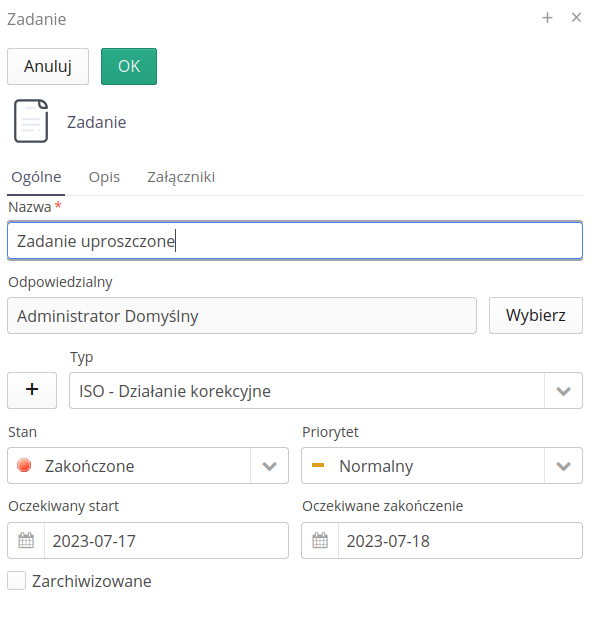Focus the Nazwa text field
Image resolution: width=592 pixels, height=636 pixels.
point(295,241)
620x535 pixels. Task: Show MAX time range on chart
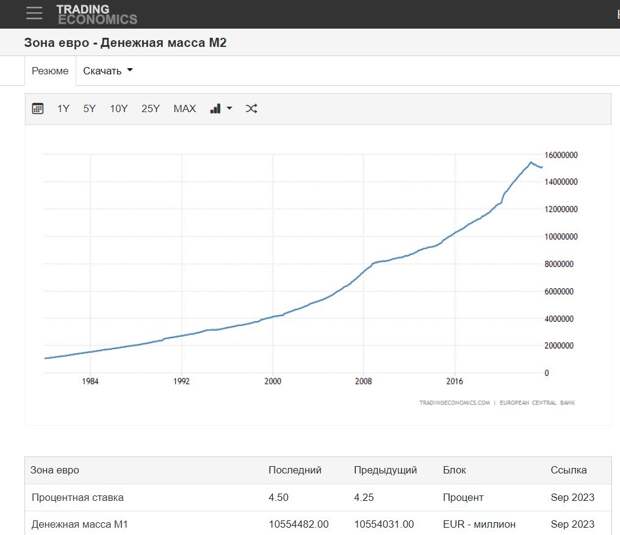tap(184, 108)
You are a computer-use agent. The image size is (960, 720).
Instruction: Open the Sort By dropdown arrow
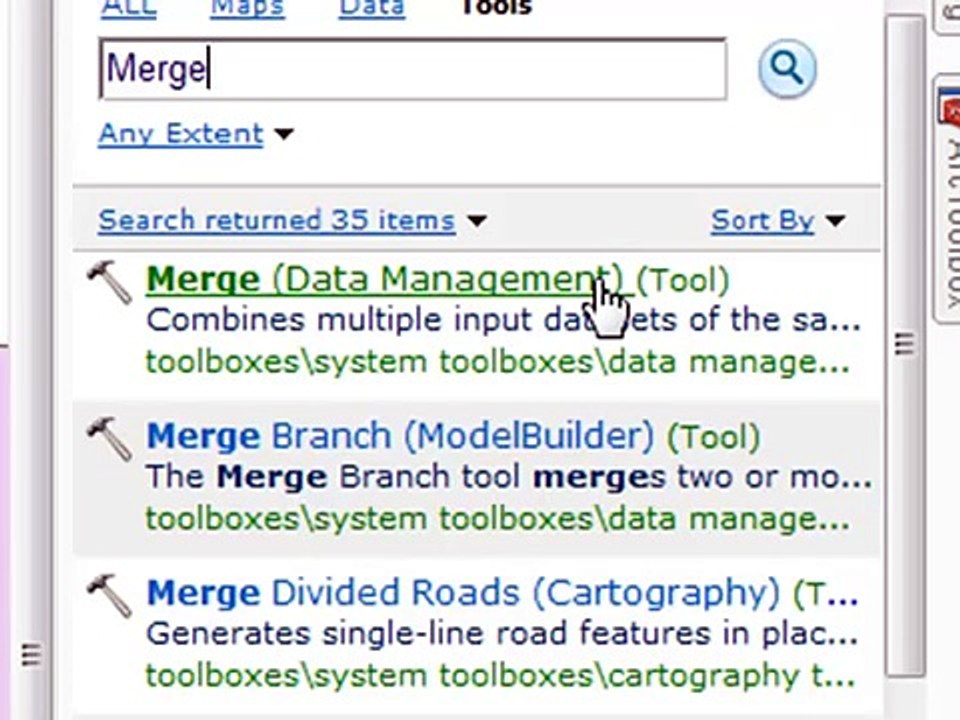pyautogui.click(x=835, y=220)
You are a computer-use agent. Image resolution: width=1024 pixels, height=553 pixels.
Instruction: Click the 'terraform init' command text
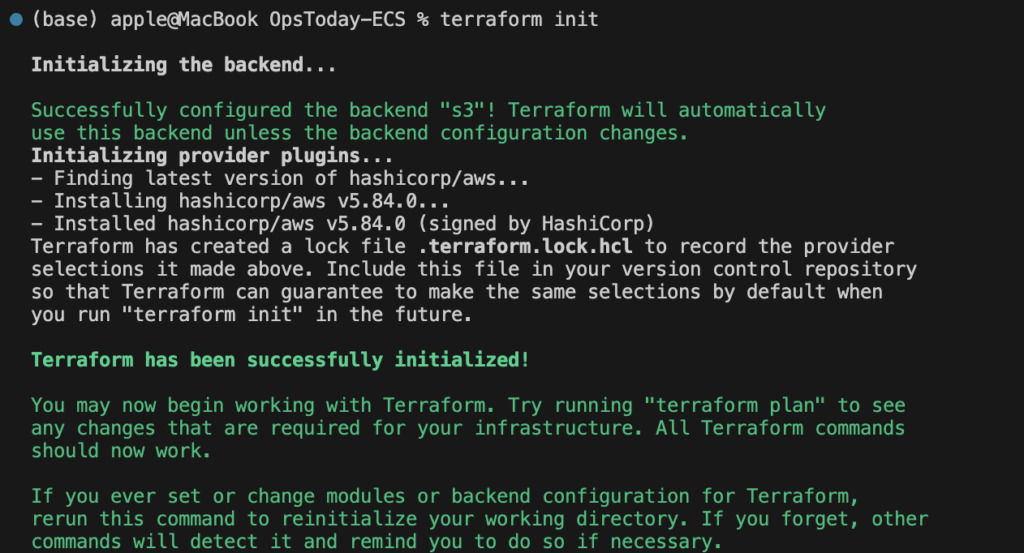click(519, 20)
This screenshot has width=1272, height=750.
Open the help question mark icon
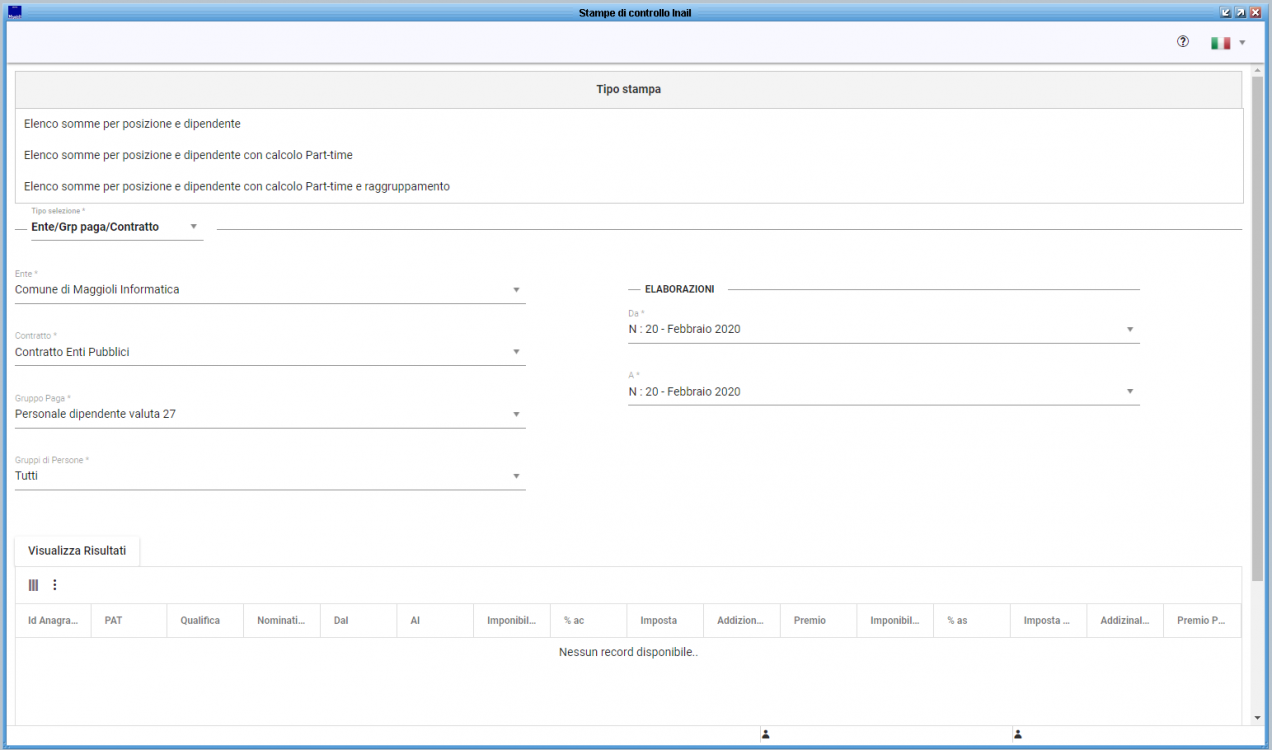pyautogui.click(x=1183, y=42)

○ ○ ○ ○ ○ ○ ○

### Try it
Exactly the lines from the one with "You are a computer-use agent. The" through the end of the entries above must be written out, and no pictures may be included.

### Task result
You are a computer-use agent. The image size is (960, 720).
Instruction: Open the Sort By dropdown arrow
pyautogui.click(x=835, y=220)
You are a computer-use agent. Image resolution: width=1024 pixels, height=553 pixels.
Instruction: Click the 'terraform init' command text
click(519, 20)
This screenshot has width=1272, height=750.
Open the help question mark icon
pyautogui.click(x=1183, y=42)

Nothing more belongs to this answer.